Essa pesquisa da CNI utiliza outubro de 1997, quando foi criada, como referência. Aquele mês foi fixado como 100. A partir de então, os índices vão variando conforme a oscilação do humor do consumidor. Dessa forma, em março, a satisfação (101,58) era maior do que a de junho (100,24).
O índice reúne e transforma em um número respostas dos entrevistados para perguntas como: o que espera para o resto do ano, a satisfação com a vida, a intenção de consumo, o medo do desemprego. Em março, 19% achavam que as perspectivas para o ano eram muito boas. Em junho, eram 15%. No mesmo período, os entrevistados que achavam as perspectivas muito ruins passaram de 4% para 5%.
Na mesma pesquisa, as expectativas dos consumidores com relação a um possível aumento de renda neste ano sofreram uma redução de 5,2 pontos, passando de 106,33 pontos de março para 100,77 pontos em junho. O indicador referente à melhora de renda pessoal, por sua vez, teve queda de 1,5 ponto e recuou dos 104,12 pontos de março para 102,58 pontos.
O medo do desemprego aumentou, segundo detectou a pesquisa. A parcela dos entrevistados que tem muito medo do desemprego passou de 35% em março para 38% em junho. O porcentual dos que não têm receio de perder o empregou recuou de 29% para 27%.
A pesquisa da CNI revelou, em contrapartida, uma melhora das perspectivas dos consumidores em relação ao comportamento dos preços. O levantamento identificou um recuo do porcentual de entrevistados (de 57% para 54%) que esperavam uma aceleração dos preços. Apesar de ainda considerar o porcentual elevado, a CNI ressaltou que esta foi a primeira redução após três aumentos consecutivos.

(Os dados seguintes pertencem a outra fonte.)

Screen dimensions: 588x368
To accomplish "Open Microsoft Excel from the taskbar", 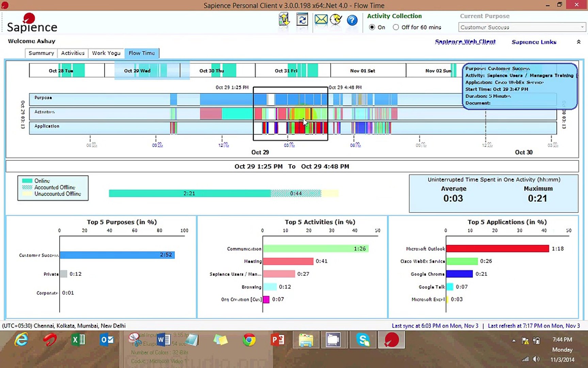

Outro indicador a apresentar melhora na pesquisa foi o índice de intenção de compras. ''O índice atingiu o maior valor desde o terceiro trimestre de 2001, poucas vezes superado desde o início da série histórica'', informou a CNI. O índice de confiança, neste caso, aumentou 4,5 pontos e passou dos 88,81 pontos de março para 92,73 pontos. Esse aumento se deve ao fato de que 22% dos entrevistados afirmaram pretender aumentar suas compras nos próximos três meses. Em março, este porcentual estava em 19%.
Na avaliação da CNI, embora as pessoas estejam propensas a consumir no curto prazo, elas ao mesmo tempo não esperam aumento da renda no prazo mais longo. A entidade acredita que, com essa combinação, o crescimento econômico está ameaçado, pois o consumo tenderia a cair mais à frente, enfraquecendo um dos motores da atividade econômica. Esse movimento, ainda de acordo com a entidade, tende a coincidir com o final do ano, quando as exportações também estarão perdendo o fôlego. (AE)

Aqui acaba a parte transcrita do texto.